DATA RECORDS

━━━━━━

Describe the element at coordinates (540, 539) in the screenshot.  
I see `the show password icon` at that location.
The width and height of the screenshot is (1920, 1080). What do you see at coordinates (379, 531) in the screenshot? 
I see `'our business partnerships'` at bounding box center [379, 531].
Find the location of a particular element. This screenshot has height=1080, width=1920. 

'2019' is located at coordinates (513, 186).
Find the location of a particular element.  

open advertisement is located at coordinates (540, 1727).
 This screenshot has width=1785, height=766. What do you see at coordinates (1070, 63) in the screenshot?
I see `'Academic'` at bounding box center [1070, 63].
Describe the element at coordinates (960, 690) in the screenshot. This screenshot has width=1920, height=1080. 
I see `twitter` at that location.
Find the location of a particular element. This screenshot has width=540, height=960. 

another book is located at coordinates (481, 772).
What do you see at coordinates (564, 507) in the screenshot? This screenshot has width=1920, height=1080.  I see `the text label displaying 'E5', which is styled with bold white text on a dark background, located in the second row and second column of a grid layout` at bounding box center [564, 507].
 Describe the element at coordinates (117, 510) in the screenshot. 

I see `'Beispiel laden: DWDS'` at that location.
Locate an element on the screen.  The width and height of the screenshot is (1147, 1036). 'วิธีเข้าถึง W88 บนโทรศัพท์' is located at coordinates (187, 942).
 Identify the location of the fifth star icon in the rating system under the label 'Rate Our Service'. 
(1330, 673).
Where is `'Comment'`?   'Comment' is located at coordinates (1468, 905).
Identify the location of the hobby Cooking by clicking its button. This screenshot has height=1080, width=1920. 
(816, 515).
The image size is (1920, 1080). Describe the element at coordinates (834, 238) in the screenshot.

━━━━━━

GOAL
Print the stretch of the listing from the line that contains "Identify the location of the fifth" through the line that contains "(816, 515).", reproducing those lines exactly.

FINISHED ANSWER
 Identify the location of the fifth star icon in the rating system under the label 'Rate Our Service'. 
(1330, 673).
Where is `'Comment'`?   'Comment' is located at coordinates (1468, 905).
Identify the location of the hobby Cooking by clicking its button. This screenshot has height=1080, width=1920. 
(816, 515).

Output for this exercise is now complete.